:: RECORDED INFORMATION ::

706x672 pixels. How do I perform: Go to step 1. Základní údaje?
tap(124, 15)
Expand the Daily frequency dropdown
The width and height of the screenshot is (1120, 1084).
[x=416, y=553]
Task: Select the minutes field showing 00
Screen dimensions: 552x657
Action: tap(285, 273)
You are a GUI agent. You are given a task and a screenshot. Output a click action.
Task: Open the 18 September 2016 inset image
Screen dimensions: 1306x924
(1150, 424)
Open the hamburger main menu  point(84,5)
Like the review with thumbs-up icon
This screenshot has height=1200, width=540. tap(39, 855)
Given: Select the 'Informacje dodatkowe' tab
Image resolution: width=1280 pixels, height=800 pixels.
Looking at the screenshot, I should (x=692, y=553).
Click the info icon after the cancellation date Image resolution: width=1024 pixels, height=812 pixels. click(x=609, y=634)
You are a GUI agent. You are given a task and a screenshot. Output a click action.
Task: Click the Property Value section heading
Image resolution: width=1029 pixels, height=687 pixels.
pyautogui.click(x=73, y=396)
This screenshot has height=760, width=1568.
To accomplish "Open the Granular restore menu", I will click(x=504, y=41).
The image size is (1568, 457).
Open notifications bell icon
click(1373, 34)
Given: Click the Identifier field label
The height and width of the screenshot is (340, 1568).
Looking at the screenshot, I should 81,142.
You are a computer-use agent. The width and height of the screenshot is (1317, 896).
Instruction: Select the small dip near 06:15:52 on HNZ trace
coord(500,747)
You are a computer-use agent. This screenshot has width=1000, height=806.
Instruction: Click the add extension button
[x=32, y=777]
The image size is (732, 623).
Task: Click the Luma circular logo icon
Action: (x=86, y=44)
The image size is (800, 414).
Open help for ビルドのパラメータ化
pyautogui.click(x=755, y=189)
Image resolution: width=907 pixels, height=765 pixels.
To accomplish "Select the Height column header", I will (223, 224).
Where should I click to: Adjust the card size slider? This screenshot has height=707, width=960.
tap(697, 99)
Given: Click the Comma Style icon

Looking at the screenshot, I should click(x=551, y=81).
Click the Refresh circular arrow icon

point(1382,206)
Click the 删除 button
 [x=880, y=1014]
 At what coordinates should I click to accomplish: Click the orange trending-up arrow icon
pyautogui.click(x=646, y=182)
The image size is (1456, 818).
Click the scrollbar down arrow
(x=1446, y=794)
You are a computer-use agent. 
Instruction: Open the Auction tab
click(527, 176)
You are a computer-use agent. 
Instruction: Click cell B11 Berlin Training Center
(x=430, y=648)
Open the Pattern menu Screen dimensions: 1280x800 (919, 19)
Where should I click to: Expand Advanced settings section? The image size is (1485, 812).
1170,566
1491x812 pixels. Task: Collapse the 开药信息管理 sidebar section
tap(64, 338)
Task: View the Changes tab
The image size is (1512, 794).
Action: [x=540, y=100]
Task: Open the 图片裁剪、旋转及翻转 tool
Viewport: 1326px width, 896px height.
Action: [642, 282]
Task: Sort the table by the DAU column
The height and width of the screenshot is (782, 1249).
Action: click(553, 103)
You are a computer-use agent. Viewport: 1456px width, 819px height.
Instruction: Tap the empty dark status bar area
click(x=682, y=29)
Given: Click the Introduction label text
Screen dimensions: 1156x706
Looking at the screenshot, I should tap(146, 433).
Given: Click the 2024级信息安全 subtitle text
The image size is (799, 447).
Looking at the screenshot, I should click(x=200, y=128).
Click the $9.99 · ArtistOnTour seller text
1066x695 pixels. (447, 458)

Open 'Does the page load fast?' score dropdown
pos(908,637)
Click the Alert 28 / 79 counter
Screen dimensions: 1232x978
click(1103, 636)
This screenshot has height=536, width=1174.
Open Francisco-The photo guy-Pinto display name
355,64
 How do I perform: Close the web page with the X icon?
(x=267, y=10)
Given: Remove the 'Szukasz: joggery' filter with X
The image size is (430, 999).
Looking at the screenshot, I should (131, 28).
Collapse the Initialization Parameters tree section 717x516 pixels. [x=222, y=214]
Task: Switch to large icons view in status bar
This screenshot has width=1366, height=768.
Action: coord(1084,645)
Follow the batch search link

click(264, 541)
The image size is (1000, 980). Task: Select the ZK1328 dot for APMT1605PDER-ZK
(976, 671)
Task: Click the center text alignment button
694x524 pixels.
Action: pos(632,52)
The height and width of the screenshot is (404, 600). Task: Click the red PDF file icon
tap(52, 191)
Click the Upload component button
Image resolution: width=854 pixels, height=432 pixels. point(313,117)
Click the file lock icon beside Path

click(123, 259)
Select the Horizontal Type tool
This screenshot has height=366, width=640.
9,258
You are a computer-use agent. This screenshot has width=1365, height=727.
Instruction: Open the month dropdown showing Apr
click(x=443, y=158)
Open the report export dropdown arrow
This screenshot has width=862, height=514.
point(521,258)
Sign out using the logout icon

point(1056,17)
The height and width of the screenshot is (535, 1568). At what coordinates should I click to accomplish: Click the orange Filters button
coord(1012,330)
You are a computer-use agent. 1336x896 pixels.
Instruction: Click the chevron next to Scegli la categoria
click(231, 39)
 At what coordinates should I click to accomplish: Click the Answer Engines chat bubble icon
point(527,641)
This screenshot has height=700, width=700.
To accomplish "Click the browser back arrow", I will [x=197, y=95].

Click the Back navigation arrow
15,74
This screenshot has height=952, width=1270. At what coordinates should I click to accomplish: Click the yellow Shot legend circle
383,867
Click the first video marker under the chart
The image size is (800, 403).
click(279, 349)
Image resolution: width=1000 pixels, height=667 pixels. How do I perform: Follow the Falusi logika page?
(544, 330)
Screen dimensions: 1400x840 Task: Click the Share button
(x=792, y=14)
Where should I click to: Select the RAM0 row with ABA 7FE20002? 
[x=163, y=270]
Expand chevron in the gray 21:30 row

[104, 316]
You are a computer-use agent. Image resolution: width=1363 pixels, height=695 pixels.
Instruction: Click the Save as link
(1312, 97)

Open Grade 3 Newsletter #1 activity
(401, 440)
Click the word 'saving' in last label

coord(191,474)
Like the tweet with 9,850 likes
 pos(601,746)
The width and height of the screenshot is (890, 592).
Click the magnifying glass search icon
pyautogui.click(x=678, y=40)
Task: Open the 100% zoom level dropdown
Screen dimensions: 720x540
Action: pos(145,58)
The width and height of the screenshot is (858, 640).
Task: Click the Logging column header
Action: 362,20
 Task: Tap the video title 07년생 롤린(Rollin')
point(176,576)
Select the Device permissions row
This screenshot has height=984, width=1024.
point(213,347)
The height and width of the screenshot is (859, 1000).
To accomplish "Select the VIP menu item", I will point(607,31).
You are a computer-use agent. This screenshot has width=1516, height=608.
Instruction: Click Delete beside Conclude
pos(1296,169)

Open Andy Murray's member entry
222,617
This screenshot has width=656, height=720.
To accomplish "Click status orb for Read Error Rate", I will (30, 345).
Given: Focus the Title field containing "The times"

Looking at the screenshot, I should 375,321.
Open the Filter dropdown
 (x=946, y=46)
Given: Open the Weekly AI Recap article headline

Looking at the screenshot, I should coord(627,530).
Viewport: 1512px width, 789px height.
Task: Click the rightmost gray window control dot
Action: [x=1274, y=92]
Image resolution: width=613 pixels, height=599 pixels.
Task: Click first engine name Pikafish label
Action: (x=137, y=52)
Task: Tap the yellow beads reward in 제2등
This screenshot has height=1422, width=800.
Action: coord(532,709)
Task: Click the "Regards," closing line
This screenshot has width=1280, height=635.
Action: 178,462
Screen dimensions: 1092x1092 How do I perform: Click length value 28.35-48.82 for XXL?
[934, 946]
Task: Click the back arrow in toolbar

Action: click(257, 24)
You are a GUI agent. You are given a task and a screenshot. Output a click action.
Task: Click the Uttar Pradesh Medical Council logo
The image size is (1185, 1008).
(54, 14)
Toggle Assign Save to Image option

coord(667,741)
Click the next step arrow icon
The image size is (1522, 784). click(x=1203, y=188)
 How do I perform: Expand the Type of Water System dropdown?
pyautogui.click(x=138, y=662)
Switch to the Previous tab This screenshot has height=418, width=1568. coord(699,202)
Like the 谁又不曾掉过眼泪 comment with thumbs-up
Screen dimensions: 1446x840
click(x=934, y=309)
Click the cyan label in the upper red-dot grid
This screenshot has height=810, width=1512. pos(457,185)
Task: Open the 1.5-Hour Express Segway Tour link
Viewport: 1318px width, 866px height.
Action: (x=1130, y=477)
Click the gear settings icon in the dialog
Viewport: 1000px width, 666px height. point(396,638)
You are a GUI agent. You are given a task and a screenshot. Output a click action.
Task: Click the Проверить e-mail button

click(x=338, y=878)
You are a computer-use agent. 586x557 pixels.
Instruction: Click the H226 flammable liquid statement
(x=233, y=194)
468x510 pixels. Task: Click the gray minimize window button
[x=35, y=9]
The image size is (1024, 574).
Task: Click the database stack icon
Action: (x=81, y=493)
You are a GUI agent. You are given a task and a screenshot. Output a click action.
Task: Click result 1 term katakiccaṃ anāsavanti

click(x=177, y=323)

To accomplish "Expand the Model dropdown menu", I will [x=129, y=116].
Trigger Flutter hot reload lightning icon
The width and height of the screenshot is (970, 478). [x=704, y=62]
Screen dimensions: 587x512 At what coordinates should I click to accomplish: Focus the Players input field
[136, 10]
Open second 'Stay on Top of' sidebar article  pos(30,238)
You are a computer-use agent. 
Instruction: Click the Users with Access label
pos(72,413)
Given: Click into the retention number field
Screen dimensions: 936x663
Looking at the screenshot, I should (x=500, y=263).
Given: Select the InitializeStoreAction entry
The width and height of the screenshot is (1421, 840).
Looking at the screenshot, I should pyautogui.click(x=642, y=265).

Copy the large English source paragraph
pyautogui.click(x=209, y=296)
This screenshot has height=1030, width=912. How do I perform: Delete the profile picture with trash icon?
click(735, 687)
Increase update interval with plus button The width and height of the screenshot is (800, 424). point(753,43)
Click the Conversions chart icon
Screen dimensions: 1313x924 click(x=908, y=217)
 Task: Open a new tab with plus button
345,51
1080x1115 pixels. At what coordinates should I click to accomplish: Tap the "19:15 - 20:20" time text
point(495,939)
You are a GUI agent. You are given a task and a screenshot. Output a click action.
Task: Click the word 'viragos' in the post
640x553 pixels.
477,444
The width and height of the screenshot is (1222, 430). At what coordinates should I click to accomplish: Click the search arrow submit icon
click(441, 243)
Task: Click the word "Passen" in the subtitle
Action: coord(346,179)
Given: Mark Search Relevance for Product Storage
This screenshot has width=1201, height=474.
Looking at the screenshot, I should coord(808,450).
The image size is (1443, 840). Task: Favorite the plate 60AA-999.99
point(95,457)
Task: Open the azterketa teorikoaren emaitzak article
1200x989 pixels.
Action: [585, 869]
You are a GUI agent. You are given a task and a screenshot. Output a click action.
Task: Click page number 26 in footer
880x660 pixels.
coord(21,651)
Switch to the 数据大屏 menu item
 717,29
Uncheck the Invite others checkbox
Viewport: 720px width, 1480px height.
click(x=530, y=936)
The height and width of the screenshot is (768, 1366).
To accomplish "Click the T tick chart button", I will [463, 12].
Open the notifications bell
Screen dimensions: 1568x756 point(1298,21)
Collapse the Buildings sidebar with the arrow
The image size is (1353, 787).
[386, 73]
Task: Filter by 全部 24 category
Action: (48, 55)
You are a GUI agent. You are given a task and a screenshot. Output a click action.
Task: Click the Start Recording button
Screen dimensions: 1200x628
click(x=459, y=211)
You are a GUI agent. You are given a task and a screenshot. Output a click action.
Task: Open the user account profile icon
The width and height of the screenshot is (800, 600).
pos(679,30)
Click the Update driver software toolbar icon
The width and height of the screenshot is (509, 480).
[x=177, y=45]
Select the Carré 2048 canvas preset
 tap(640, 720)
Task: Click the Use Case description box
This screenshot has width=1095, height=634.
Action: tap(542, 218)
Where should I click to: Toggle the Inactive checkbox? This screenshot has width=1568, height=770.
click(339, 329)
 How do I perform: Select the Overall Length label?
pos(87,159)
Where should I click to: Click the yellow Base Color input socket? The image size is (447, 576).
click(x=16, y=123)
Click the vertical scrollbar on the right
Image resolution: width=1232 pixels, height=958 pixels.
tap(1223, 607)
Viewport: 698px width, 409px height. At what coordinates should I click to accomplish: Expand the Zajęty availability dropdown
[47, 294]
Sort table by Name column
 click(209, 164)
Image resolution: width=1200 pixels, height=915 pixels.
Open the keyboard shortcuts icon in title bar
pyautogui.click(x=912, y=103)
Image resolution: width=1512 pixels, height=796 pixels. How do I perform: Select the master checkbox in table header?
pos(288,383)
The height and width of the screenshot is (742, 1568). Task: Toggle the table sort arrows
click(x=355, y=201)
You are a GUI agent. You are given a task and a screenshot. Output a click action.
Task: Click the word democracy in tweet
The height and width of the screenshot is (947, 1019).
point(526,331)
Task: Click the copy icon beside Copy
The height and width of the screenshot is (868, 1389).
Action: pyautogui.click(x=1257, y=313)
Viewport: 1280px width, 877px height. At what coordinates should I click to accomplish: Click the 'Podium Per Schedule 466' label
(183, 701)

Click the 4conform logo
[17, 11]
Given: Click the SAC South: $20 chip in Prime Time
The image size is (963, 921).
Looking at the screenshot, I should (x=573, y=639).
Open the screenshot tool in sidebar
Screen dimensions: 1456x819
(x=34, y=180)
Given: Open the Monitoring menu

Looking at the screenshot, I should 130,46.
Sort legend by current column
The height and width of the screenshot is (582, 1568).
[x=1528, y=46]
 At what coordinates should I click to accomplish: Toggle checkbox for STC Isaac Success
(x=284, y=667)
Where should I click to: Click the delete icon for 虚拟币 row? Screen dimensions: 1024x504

:::

▶ **REQUEST**
Quote the lines from the one containing "The image size is (1568, 457)." through the one containing "point(1382,206)", both included, exactly as they appear.

▶ **WRITTEN RESPONSE**
The image size is (1568, 457).
Open notifications bell icon
click(1373, 34)
Given: Click the Identifier field label
The height and width of the screenshot is (340, 1568).
Looking at the screenshot, I should 81,142.
You are a computer-use agent. The width and height of the screenshot is (1317, 896).
Instruction: Select the small dip near 06:15:52 on HNZ trace
coord(500,747)
You are a computer-use agent. This screenshot has width=1000, height=806.
Instruction: Click the add extension button
[x=32, y=777]
The image size is (732, 623).
Task: Click the Luma circular logo icon
Action: (x=86, y=44)
The image size is (800, 414).
Open help for ビルドのパラメータ化
pyautogui.click(x=755, y=189)
Image resolution: width=907 pixels, height=765 pixels.
To accomplish "Select the Height column header", I will (223, 224).
Where should I click to: Adjust the card size slider? This screenshot has height=707, width=960.
tap(697, 99)
Given: Click the Comma Style icon

Looking at the screenshot, I should click(x=551, y=81).
Click the Refresh circular arrow icon

point(1382,206)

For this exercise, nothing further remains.